Configuration Guide

Complete guide to configuring FedPilot for your federated learning experiments. Learn how to customize every aspect of your training pipeline through YAML configuration files.

Configuration File Structure

A FedPilot configuration is a YAML file that defines all aspects of your federated learning experiment:

Show full configuration template

# ============================================================
# 0. EXPERIMENT IDENTITY & RUNTIME
# ============================================================
federation_id: "0.0.32"          # Unique identifier for this experiment
production_mode: false           # If true, reduce extra logging and checks

# ============================================================
# 1. DEVICE & RESOURCE CONFIGURATION
# ============================================================
device: "cuda"                   # "cpu" or "cuda"
gpu_index: 0                     # Single GPU: 0, 1, 2, etc.
                                 # Multi-GPU: "0:3" (GPUs 0,1,2)
random_seed: 42                  # Reproducibility
placement_group_strategy: "SPREAD"  # Ray placement: SPREAD/PACK/STRICT_PACK/STRICT_SPREAD

# ============================================================
# 2. MODEL & FRAMEWORK CONFIGURATION
# ============================================================
runtime_engine: "torch"          # "torch", "tensorflow", "onnx"
model_type: "cnn"                # See Model Reference
transformer_model_size: "base"   # For BERT/ViT: "base", "large"
pretrained_models: false         # Use pre-trained weights
dataset_type: "fmnist"           # See Dataset Reference

# ============================================================
# 3. TRAINING CONFIGURATION
# ============================================================
learning_rate: 0.001             # Learning rate
optimizer: "sgd"                 # "sgd", "adam", "rmsprop"
loss_function: "CrossEntropy"    # Loss function type
weight_decay: null               # L2 regularisation (null = use framework default)

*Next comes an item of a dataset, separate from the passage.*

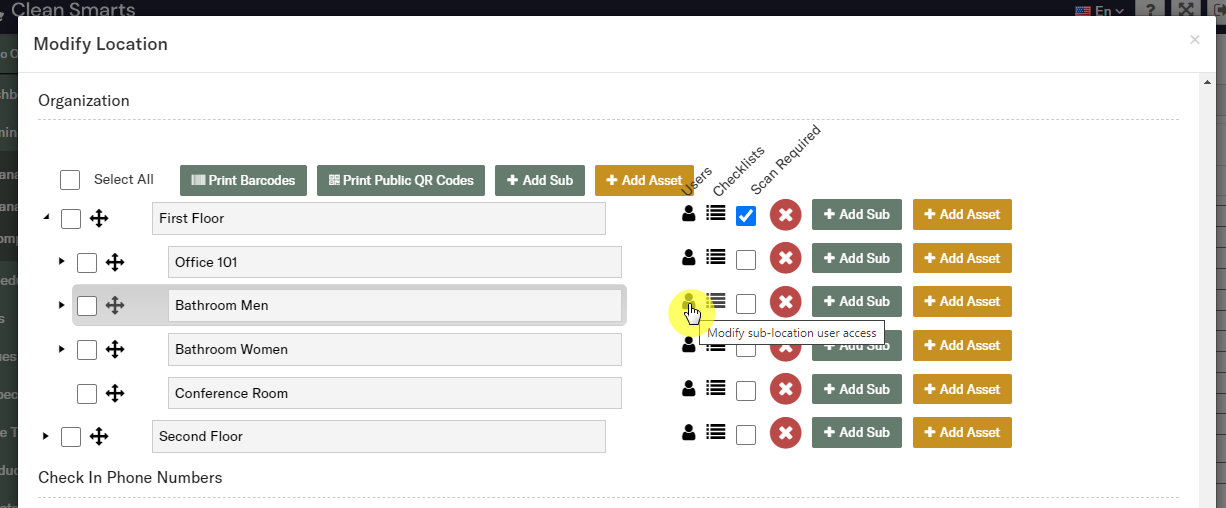Open user access for First Floor
Screen dimensions: 1226x508
pyautogui.click(x=688, y=213)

# Training loop parameters
number_of_epochs: 1              # Local epochs per round
train_batch_size: 64             # Local training batch size
test_batch_size: 128             # Evaluation batch size
transform_input_size: 28         # Input image size for transforms

# ============================================================
# 4. DATA DISTRIBUTION & SAMPLING
# ============================================================
# Data distribution
data_distribution_kind: "20"     # Options: "iid", "20", "50", "90", "dir"
dirichlet_beta: 0.1              # Beta for Dirichlet distribution (for "dir")
desired_distribution: null       # null = automatic, or provide custom distribution

# Sampling and federation size
number_of_clients: 10            # Total number of clients
client_sampling_rate: 1.0        # Fraction of clients sampled per round

# ============================================================
# 5. FEDERATED LEARNING PARAMETERS & TOPOLOGY
# ============================================================
# Federation schema and topology
federated_learning_schema: "DecentralizedFederatedLearning"
                                 # e.g. "DecentralizedFederatedLearning", "CentralizedFederatedLearning"
federated_learning_topology: "ring"  # e.g. "star", "ring", "k_connected", "custom"
k_value: 2                       # For "k_connected" topology: number of neighbours

# Optional adjacency matrix for custom graphs
adjacency_matrix_file_name: "adjacency_matrix_2.csv"  # CSV for custom graph (or null)
draw_topology: false            # If true, draw and save a visualisation of the graph
client_role: "train"            # Role of this client in the federation (e.g. "train")

# Core FL parameters
federated_learning_rounds: 8     # Total number of FL rounds
aggregation_strategy: "FedAvg"   # "FedAvg", "FedProx", etc.
fed_avg: true                    # Enable FedAvg aggregation (legacy flag)
aggregation_sample_scaling: false  # Scale updates by client sample size (advanced)

# Clustering
do_cluster: true                 # Enable clustering across clients
clustering_period: 6             # How often to re-cluster (in rounds)
pre_computed_data_driven_clustering: false  # Use external clustering assignments

# Early stopping
stop_avg_accuracy: 0.99          # Stop when average accuracy reaches this threshold

# Model checkpointing
save_before_aggregation_models: false  # Save local client models before aggregation
save_global_models: false              # Save global model after each round

# ============================================================
# 6. DISTANCE & SIMILARITY METRICS
# ============================================================
distance_metric: "cosine"        # "cosine", "euclidean", "coordinate"
distance_metric_on_parameters: true  # true = distance on parameters, false = alternative space
dynamic_sensitivity_percentage: false  # If true, adapt sensitivity over time
sensitivity_percentage: 100      # Percentage of "most important" parameters or chunks
remove_common_ids: false         # Remove coordinates common to many clients (advanced)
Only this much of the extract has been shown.